Smithsonian Magazine ran an article on moral hazard on the 50th anniversary of the invention of the 3-point seat belt. There are some aspects of moral hazard that I agree with but I don't know if seat belts make drivers more reckless. (Though it is possible that drivers of SUVs or larger and stronger vehicles may behave more aggressively. For instance, I don't think I've seen an aggressive SmartCar driver yet though it may change when there are more SmartCars around.)

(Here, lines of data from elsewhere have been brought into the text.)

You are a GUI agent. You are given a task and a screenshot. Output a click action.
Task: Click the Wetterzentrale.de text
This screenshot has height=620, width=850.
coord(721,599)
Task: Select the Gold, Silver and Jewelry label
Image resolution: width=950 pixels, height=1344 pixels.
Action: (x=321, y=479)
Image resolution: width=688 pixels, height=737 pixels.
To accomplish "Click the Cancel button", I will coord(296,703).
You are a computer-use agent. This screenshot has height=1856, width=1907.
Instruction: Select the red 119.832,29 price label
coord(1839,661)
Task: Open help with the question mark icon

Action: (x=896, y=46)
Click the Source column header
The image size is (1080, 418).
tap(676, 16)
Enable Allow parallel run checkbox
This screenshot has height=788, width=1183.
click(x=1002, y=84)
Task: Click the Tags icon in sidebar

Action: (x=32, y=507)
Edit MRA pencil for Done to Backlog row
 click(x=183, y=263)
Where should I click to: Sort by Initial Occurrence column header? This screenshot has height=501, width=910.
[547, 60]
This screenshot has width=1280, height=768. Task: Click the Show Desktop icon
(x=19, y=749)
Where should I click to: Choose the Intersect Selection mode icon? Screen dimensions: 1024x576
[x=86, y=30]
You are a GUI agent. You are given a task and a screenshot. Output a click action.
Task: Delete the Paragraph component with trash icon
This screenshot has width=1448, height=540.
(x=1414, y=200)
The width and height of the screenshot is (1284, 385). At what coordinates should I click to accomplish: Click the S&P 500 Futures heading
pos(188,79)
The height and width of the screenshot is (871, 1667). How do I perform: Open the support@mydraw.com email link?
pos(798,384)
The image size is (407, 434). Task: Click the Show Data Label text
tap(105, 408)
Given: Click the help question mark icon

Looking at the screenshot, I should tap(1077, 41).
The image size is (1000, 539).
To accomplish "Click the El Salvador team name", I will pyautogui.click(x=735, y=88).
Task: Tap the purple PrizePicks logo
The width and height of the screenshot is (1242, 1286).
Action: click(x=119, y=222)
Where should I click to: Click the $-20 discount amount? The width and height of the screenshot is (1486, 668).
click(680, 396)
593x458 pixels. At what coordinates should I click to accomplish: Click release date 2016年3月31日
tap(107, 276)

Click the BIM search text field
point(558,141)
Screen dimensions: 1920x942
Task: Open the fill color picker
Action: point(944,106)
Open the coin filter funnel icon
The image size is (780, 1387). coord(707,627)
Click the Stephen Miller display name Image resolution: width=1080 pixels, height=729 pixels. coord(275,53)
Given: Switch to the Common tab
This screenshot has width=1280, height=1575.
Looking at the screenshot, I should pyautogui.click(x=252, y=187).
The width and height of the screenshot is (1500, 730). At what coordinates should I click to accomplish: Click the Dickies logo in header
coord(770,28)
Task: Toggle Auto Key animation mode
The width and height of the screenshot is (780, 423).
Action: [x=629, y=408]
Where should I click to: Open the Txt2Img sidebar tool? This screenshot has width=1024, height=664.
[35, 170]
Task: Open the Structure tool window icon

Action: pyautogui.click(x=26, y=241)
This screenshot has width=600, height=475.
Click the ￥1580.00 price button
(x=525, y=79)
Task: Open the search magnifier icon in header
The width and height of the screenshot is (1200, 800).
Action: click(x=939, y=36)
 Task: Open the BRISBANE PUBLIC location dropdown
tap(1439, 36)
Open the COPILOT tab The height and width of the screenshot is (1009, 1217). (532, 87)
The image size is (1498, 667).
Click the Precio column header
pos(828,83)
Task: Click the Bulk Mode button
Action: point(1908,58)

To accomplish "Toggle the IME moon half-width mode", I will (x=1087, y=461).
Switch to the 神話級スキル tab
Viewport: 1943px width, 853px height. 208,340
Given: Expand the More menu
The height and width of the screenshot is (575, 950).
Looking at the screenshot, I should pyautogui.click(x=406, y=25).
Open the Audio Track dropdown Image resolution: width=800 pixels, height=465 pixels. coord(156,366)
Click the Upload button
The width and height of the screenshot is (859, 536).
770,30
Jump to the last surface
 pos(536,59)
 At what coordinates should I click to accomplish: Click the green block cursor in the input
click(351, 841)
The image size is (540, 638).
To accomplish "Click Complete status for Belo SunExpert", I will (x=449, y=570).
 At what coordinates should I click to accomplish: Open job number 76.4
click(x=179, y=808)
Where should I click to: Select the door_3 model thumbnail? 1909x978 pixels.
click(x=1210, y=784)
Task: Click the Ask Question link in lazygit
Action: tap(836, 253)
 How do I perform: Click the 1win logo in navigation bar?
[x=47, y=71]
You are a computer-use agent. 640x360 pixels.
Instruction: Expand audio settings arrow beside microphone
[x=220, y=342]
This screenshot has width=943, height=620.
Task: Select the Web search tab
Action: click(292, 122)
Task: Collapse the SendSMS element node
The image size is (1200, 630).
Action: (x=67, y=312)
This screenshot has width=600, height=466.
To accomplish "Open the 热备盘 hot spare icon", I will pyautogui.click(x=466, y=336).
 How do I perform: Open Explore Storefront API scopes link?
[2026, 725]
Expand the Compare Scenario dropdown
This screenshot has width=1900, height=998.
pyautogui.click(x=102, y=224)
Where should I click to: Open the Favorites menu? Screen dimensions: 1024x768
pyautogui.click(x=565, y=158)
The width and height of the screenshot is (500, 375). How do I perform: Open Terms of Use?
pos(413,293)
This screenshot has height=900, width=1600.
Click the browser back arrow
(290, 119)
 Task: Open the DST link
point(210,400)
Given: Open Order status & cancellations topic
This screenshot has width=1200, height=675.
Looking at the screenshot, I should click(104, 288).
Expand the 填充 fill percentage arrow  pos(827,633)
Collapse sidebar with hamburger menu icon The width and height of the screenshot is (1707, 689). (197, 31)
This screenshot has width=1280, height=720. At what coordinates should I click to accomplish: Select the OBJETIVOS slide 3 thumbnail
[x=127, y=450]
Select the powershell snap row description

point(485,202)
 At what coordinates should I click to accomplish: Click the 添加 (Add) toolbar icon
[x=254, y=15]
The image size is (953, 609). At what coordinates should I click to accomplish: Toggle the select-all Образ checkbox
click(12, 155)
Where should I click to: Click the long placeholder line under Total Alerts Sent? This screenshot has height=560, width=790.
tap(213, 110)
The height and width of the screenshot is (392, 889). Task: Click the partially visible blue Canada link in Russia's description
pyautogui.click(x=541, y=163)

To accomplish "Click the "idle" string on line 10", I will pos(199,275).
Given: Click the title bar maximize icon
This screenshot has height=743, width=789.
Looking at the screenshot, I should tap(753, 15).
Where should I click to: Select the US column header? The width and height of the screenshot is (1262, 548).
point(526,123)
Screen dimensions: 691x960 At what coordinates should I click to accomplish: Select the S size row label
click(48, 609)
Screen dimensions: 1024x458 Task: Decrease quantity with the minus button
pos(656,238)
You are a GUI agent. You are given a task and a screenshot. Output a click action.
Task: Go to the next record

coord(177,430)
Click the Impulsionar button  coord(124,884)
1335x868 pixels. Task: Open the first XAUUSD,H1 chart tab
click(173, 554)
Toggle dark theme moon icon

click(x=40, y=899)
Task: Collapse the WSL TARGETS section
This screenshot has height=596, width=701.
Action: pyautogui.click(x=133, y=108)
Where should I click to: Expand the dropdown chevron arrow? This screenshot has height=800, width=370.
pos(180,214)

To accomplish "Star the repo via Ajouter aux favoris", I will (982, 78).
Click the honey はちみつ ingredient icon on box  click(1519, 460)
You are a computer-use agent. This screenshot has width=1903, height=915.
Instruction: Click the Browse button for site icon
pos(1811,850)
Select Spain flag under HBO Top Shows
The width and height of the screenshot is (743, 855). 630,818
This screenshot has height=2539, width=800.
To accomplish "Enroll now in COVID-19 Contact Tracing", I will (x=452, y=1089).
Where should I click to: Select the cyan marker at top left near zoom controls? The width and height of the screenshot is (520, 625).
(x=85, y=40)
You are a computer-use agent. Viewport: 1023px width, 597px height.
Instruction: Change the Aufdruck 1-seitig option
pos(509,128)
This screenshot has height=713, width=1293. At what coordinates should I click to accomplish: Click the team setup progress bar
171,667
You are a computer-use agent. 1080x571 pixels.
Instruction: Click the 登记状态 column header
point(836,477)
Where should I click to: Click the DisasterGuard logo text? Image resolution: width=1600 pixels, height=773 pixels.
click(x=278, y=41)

There has been a lively debate over risk compensation ever since, but today the issue is not whether it exists, but the degree to which it does. The phenomenon has been observed well beyond the highway—in the workplace, on the playing field, at home, in the air. Researchers have found that improved parachute rip cords did not reduce the number of sky-diving accidents; overconfident sky divers hit the silk too late. The number of flooding deaths in the United States has hardly changed in 100 years despite the construction of stronger levees in flood plains; people moved onto the flood plains, in part because of subsidized flood insurance and federal disaster relief. Studies suggest that workers who wear back-support belts try to lift heavier loads and that children who wear protective sports equipment engage in rougher play. Forest rangers say wilderness hikers take greater risks if they know that a trained rescue squad is on call. Public health officials cite evidence that enhanced HIV treatment can lead to riskier sexual behavior.
In K1 and K2's school, all the metal posts and poles on their playground equipment is wrapped with padded foam I assume to prevent injuries. It is so padded that kids now run into them just to see how far they can bounce backwards. Playground supervisors and teachers put a quick stop to this, however. Playground supervisors? Never had those when I was growing up.